# LED Lichter (Musik)



## Rayza (14. November 2010)

hallo zusammen.

ich hoffe das ist die richtige section  ansonsten bitte ich einen mod den thread zu verschieben.

ich suche die LED Teile die wenn man musik abspielt anfangen zuleuchten (bei beats usw.) gibts da was günstiges?
sprich mit einem 3,5" Klinkenstecker den ich anschließe und der bei der Musik leuchtet? hab nichts zum löten usw.

gruß

edit: http://www.youtube.com/watch?v=HPhm8VTCWpg


----------



## david430 (14. November 2010)

also wenn Du sie in den pc bauen möchtest, hätte ich den fred lieber in den reiter "casemod" gesetzt...

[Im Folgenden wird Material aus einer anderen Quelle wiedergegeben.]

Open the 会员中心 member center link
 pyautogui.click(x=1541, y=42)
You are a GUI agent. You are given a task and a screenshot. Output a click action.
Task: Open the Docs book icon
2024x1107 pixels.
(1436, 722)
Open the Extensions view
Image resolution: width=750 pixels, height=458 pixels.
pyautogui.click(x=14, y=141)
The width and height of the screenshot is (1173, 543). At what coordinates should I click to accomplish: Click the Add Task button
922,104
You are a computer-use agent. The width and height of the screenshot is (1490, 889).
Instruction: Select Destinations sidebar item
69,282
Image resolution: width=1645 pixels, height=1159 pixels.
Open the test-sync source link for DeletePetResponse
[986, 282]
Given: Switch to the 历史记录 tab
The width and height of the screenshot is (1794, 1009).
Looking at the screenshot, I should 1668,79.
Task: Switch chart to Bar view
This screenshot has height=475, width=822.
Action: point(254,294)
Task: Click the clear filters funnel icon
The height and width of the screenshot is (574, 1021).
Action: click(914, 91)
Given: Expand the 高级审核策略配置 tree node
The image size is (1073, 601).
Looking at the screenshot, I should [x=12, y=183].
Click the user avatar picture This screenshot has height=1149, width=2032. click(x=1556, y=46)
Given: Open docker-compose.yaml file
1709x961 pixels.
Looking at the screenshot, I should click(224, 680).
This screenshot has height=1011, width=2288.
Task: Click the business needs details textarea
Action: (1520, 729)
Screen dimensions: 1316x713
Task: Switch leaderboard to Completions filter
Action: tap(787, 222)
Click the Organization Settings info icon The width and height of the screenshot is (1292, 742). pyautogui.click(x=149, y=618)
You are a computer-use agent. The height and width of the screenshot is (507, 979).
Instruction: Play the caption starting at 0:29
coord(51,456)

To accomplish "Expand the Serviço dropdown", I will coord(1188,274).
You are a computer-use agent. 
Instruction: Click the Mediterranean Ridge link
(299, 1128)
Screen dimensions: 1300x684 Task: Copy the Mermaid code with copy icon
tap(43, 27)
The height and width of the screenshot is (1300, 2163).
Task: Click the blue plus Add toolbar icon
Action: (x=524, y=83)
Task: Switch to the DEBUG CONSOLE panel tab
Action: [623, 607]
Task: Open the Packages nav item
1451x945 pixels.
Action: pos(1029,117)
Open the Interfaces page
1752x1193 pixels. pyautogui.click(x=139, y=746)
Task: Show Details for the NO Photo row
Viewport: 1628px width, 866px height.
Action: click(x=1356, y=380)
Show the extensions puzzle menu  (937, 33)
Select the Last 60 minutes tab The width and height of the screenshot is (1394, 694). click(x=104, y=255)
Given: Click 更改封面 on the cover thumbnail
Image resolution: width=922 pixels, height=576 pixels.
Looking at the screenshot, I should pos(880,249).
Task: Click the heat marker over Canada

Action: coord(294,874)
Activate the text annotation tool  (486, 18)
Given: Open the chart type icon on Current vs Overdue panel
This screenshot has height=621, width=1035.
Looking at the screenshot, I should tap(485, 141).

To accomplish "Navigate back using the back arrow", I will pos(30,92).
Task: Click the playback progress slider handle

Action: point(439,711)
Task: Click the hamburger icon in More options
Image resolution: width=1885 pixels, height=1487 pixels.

vielleicht hilft Dir der fred weiter:

http://extreme.pcgameshardware.de/sound-hifi/61118-soundsensitive-soundaktive-kaltlichtkathoden.html


----------



## Dr Bakterius (14. November 2010)

So direkt finde ich nix, das geht mehr in Richtung einer Lichorgel oder soundsensitive Steuerung. Scheint wohl ein Eigenbau zu sein. Vielleicht noch mal Google bemühen
EDITH:
eine Bauanleitung für eine Taschenlichtorgel gefunden -> Die Taschenlichtorgel


----------



## Rayza (14. November 2010)

nabend
das ist ja mit nem Mikrofon.
gibts da noch anderes?

elektronikbegabt bin ich nicht - hatte dies bezüglich leider nie etwas gelernt und auch das werkzeug nicht dafür, da es zu teuer ist.


----------



## Dr Bakterius (14. November 2010)

So viel Plan habe ich da auch nicht von, nur eine grobe Vorstellung der Arbeitsweise. Da müßte ich meinen Kumpel fragen der ist mit so einem Zeugs quasi verheiratet. Ja es gibt welche die per Mic arbeiten, aber es müßte auch so etwas wie Peaklevelanzeige geben wie damals bei Cassettendecks nur eben die Spitzen würden blinken. Nach Akustik scheint das Ding im Video wohl auch nicht zu gehen


----------



## NuTSkuL (14. November 2010)

vorweg gesagt, so richtig hab ich kein plan davon, jedoch hatte ich vor ner weile auch mal mit dem gedanken gespielt.
damals hatte ich die theorie, dass die jeweiligen impulse von der soundkarte bzw. von dem verstärker kommen könnten. dies hatte mir jedoch ein bekannter aus dem kopf geschlagen, weil dies angeblich nicht funktionieren würde (???).
er erwähnte jedoch, dass es bauteile gibt, die die impulse dirket in elektrische impulse umwandeln, die durch leds sichtbar gemacht werden können.
wie genau das aussieht, weiss ich jedoch auch nicht. vlt auch bloß ne art verstärker...vlt kann ja einer sagen, wie viel durch n audiokabel kommt und ob dies evtl. für n par leds reichen würde.


----------



## Rayza (14. November 2010)

Ich hab etwas fürs Auto gefunden das an das Zigarettengerät angeschlossen wird - mehr find ich dazu nicht außer Bauanleitungen die für mich als Laie verdammt schwer aussehen.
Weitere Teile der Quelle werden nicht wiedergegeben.